# a dam at nimisila



## cbhutch (Sep 7, 2005)

hello friends and neighbors,
this is my first post, so bear with me.........
just looking for a bit of help...recently discovered nimisila and have been looking for some prime spots. was told there is a dam somewhere, but i have a map of nimisila and i don't see any dam. can anyone tell me where it is? muchas gracias!


----------



## Baitkiller (Sep 1, 2004)

CB

Go to "Mapquest" then type in South Main Street, Akron, OH. At the SW portion of the lake on Main are 2 roads, Meek & Killinger the road in between is Jones Dr. If you drive back to the end there is a parking area. If you walk all the way east from there, 2,000 ft is where the dam is. I hope you where wanting to fish the lake and not below it.

I should be there tonite to see if "mastercatman's" Flatheads are there (see below).
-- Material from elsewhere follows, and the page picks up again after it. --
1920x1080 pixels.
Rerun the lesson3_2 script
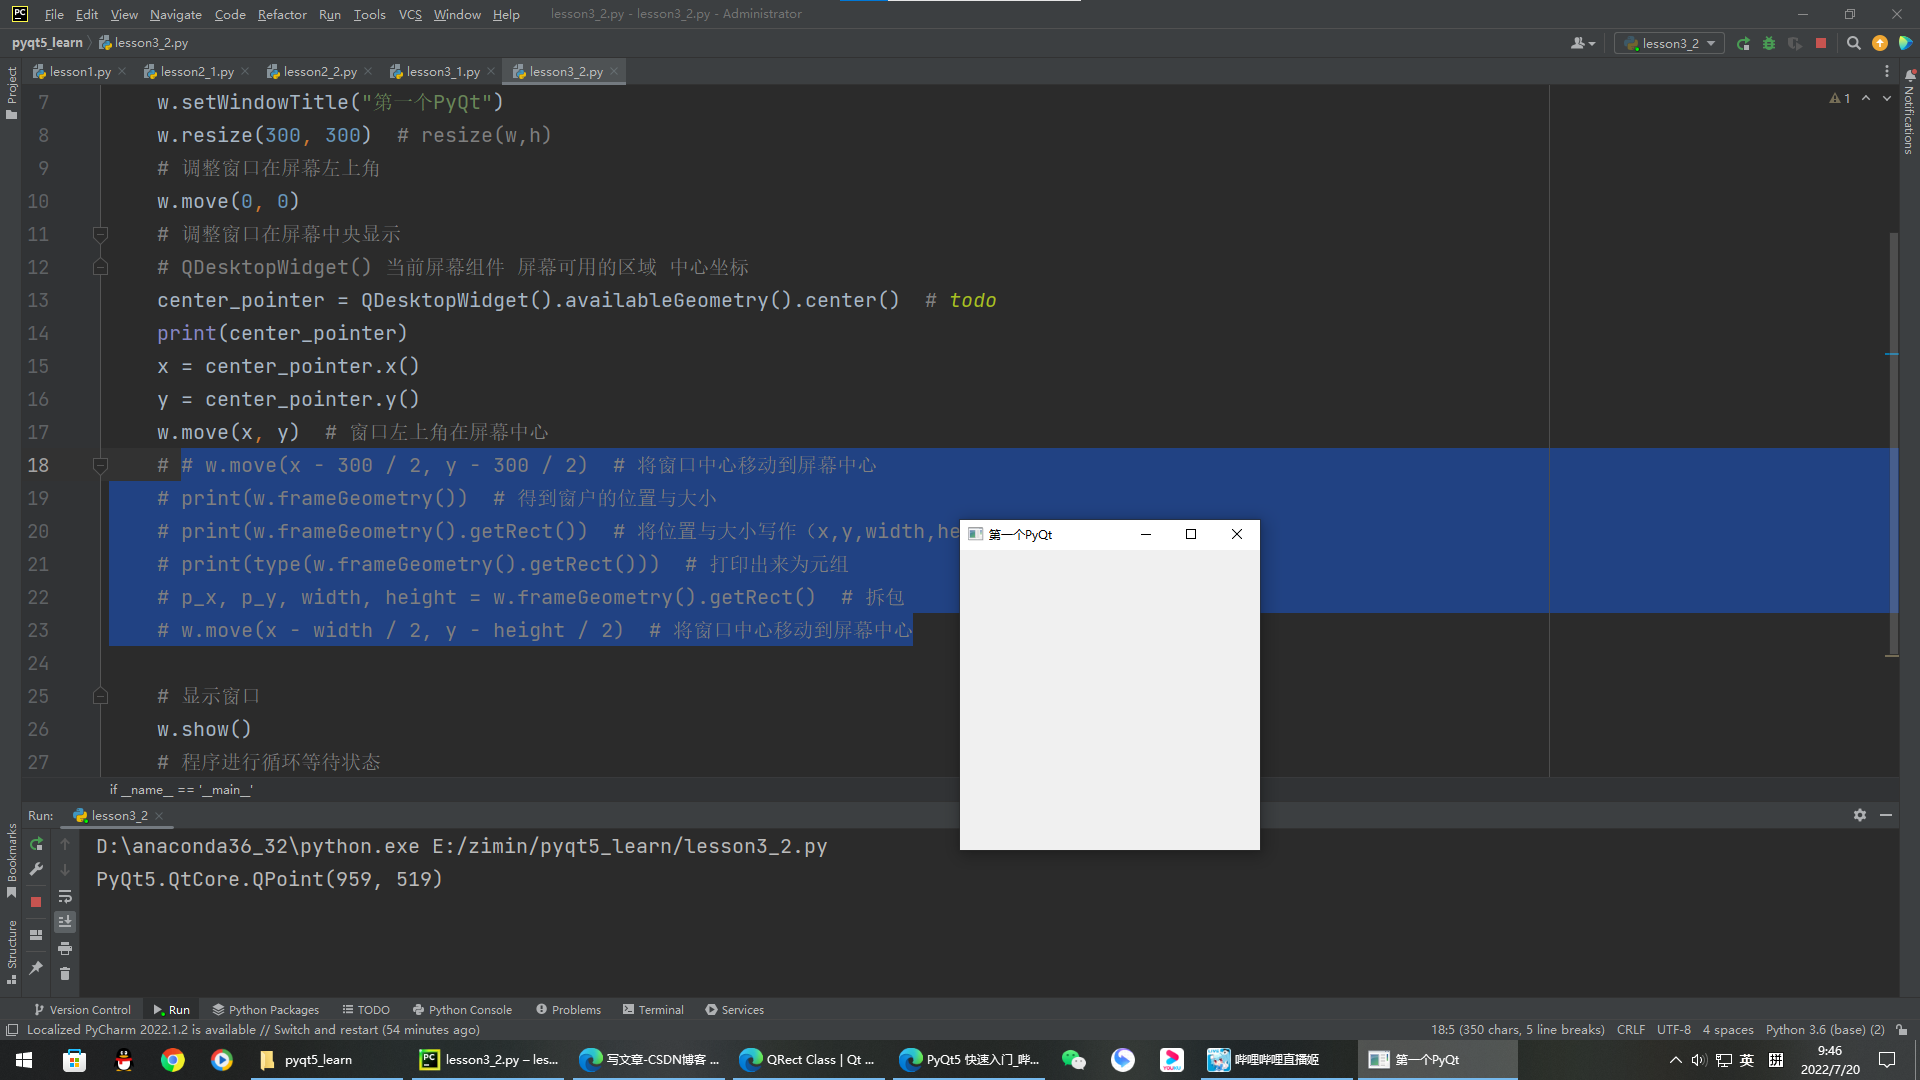pyautogui.click(x=36, y=845)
http://www.ohiogamefishing.com/forums/showthread.php?p=104930#post104930

<><Baitkiller><>


----------



## Steel Cranium (Aug 22, 2005)

The dam is on the southwest end of the lake. Water around 30' that drops off pretty fast. Quite a few snags if bottom fishing from shore. The spillway is to the far east of the dam structure, but doesn't provide much fishing below it, unless you're looking for carp. Here's a decent link to see the location of the dam, as well as some underwater islands offshore of the dam:

http://maps.google.com/maps?q=akron,+ohio&ll=40.929143,-81.526000&spn=0.011751,0.020262&t=h&hl=en


----------



## cbhutch (Sep 7, 2005)

much obliged for the assistance. was told that bass can be caught on flies near the dam. am teaching my roomate to fly fish, so i thought it might be worth a try. besides, we are both getting bored of catching bluegills! also, i meant to post on the northeast ohio forum as opposed to this one, anyone know how to switch?


----------



## Steel Cranium (Aug 22, 2005)

Don't overlook the very shallow slop (weeds/pads) near Christman road and by the road in the state park/camping area. Use topwater bass flies and hold on -- frogs or big bugs. You can wade out a bit in some of these areas to get a better lane for backcasts.


----------